RECORDS TO USE:
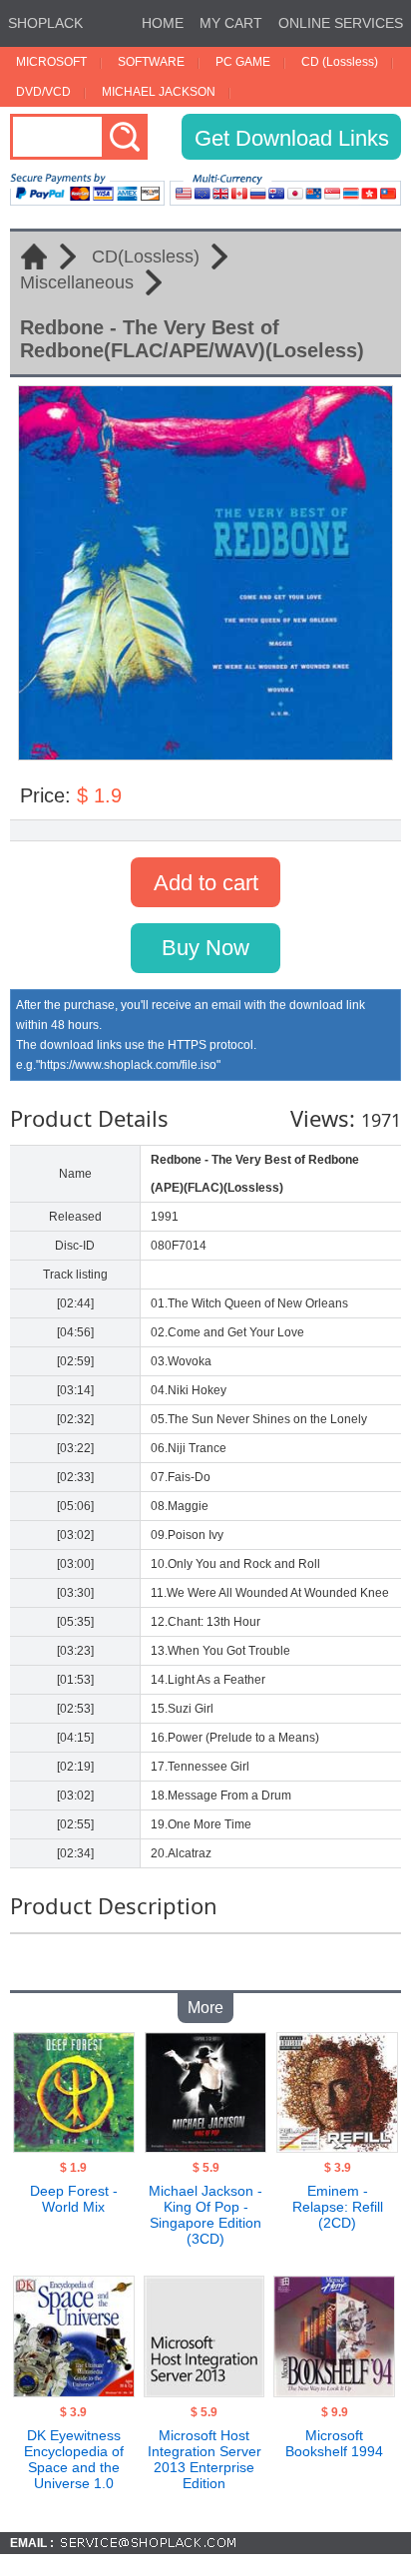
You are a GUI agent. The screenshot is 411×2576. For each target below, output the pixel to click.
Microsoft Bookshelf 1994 (334, 2443)
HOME (163, 23)
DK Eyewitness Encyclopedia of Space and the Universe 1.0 (74, 2459)
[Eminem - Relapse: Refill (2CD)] (336, 2147)
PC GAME (242, 62)
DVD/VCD (43, 92)
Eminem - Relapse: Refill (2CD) (337, 2207)
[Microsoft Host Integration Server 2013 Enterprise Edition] (204, 2391)
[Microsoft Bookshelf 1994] (333, 2391)
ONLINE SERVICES (340, 23)
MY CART (231, 23)
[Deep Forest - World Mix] (73, 2147)
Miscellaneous (77, 282)
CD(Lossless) (146, 256)
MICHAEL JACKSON (158, 92)
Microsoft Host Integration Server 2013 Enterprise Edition (204, 2459)
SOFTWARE (151, 62)
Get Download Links (292, 138)
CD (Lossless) (339, 62)
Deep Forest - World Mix (74, 2199)
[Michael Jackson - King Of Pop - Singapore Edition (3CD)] (205, 2147)
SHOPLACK (45, 23)
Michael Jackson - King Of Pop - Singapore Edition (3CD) (205, 2215)
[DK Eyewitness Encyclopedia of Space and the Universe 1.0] (73, 2391)
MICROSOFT (51, 62)
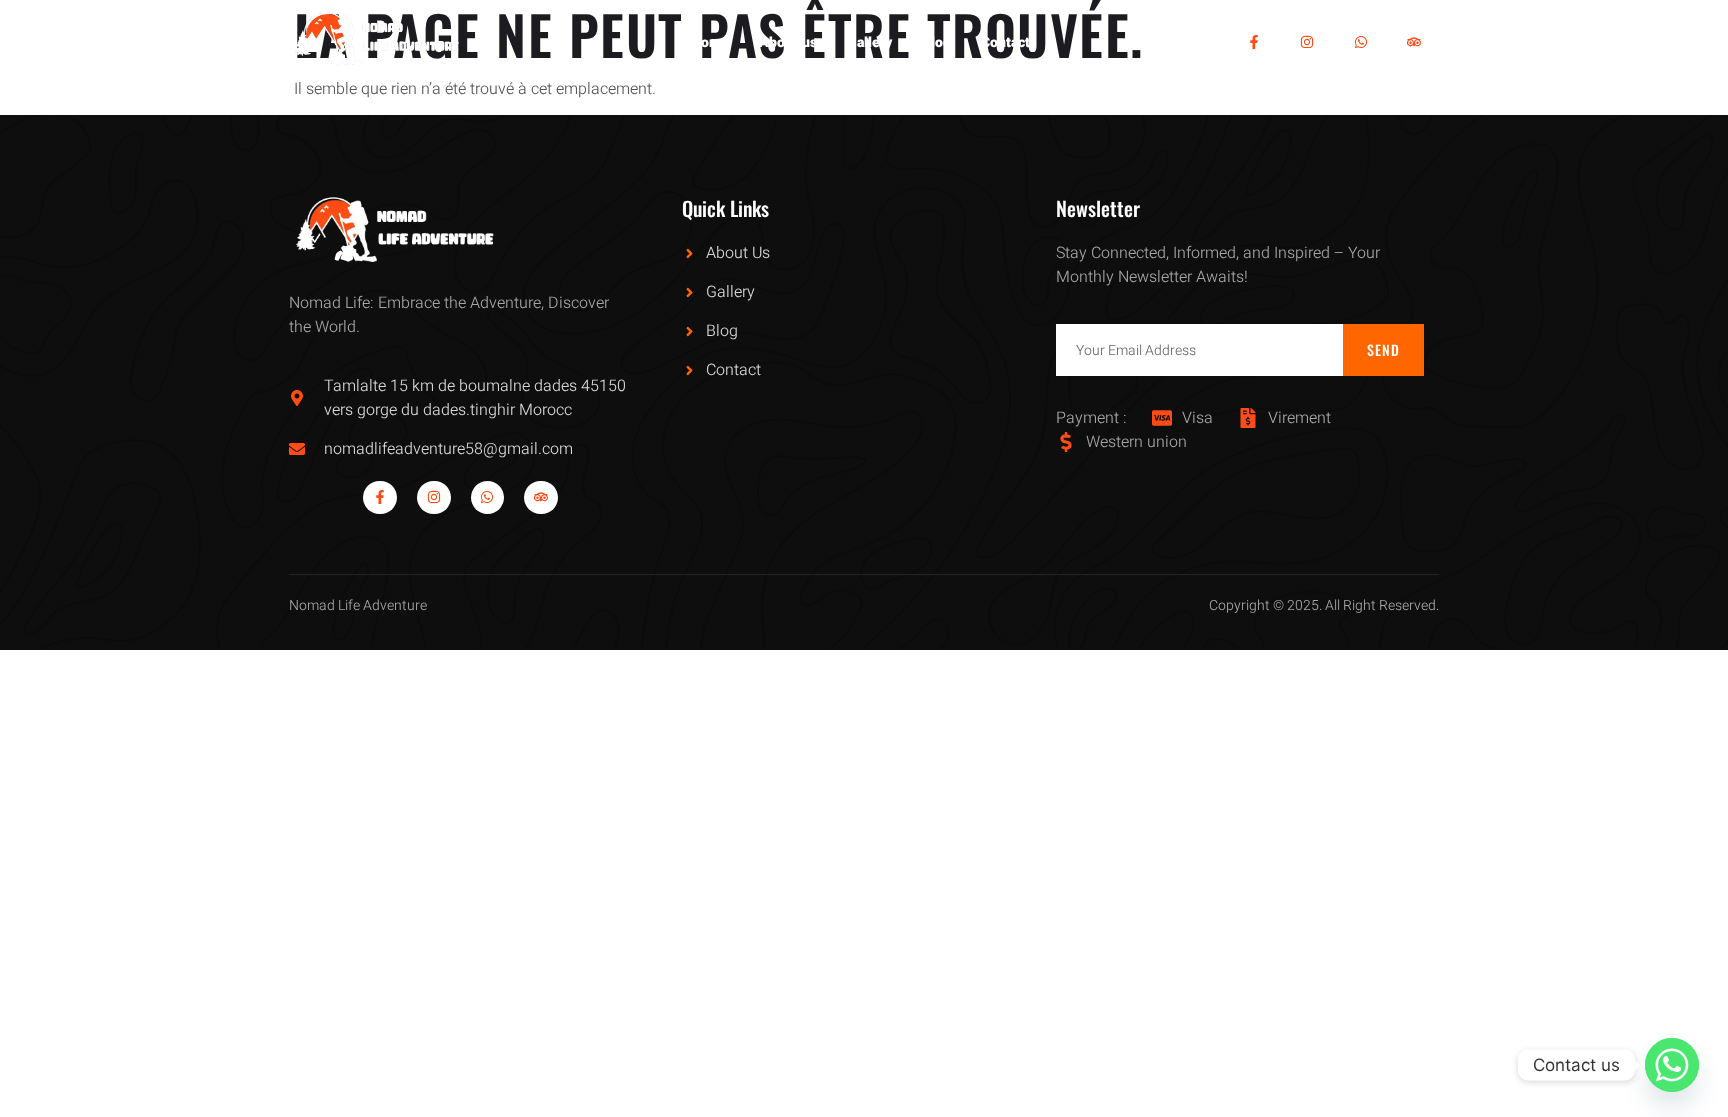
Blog (936, 42)
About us (788, 42)
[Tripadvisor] (1415, 42)
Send (1384, 349)
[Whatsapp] (1361, 42)
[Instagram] (1307, 42)
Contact (1005, 42)
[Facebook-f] (1254, 42)
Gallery (869, 42)
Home (710, 42)
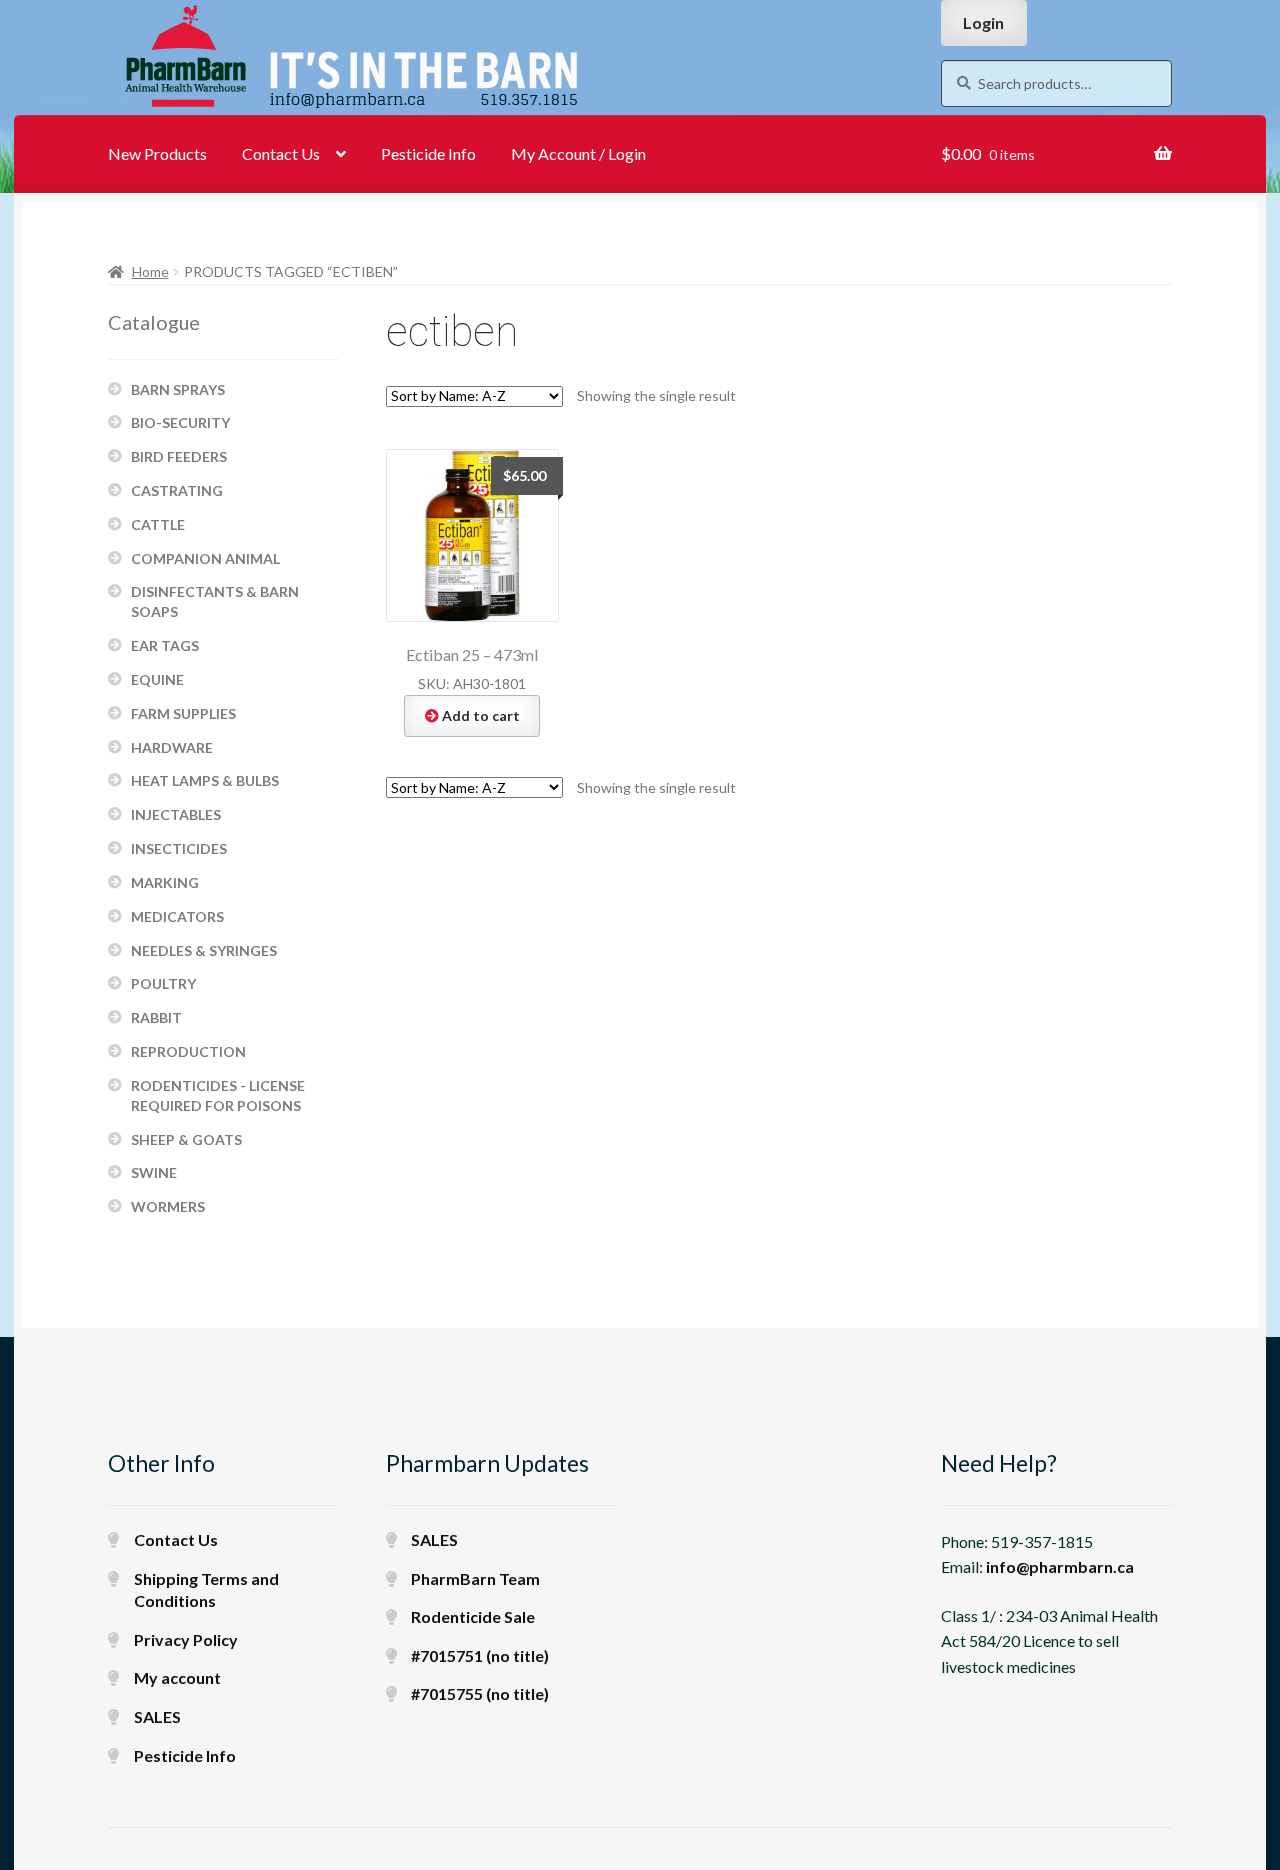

WHAT IS EXPECTED: Reproduce the whole listing exactly, but not the images in it.

RESPONSE AREA:
You are a GUI agent. The screenshot is 411×2576. For each target below, output the pixel to click.
Microsoft Bookshelf 1994 (334, 2443)
HOME (163, 23)
DK Eyewitness Encyclopedia of Space and the Universe 1.0 (74, 2459)
[Eminem - Relapse: Refill (2CD)] (336, 2147)
PC GAME (242, 62)
DVD/VCD (43, 92)
Eminem - Relapse: Refill (2CD) (337, 2207)
[Microsoft Host Integration Server 2013 Enterprise Edition] (204, 2391)
[Microsoft Bookshelf 1994] (333, 2391)
ONLINE SERVICES (340, 23)
MY CART (231, 23)
[Deep Forest - World Mix] (73, 2147)
Miscellaneous (77, 282)
CD(Lossless) (146, 256)
MICHAEL JACKSON (158, 92)
Microsoft Host Integration Server 2013 Enterprise Edition (204, 2459)
SOFTWARE (151, 62)
Get Download Links (292, 138)
CD (Lossless) (339, 62)
Deep Forest - World Mix (74, 2199)
[Michael Jackson - King Of Pop - Singapore Edition (3CD)] (205, 2147)
SHOPLACK (45, 23)
Michael Jackson - King Of Pop - Singapore Edition (3CD) (205, 2215)
[DK Eyewitness Encyclopedia of Space and the Universe 1.0] (73, 2391)
MICROSOFT (51, 62)
Blog (936, 42)
About us (788, 42)
[Tripadvisor] (1415, 42)
Send (1384, 349)
[Whatsapp] (1361, 42)
[Instagram] (1307, 42)
Contact (1005, 42)
[Facebook-f] (1254, 42)
Gallery (869, 42)
Home (710, 42)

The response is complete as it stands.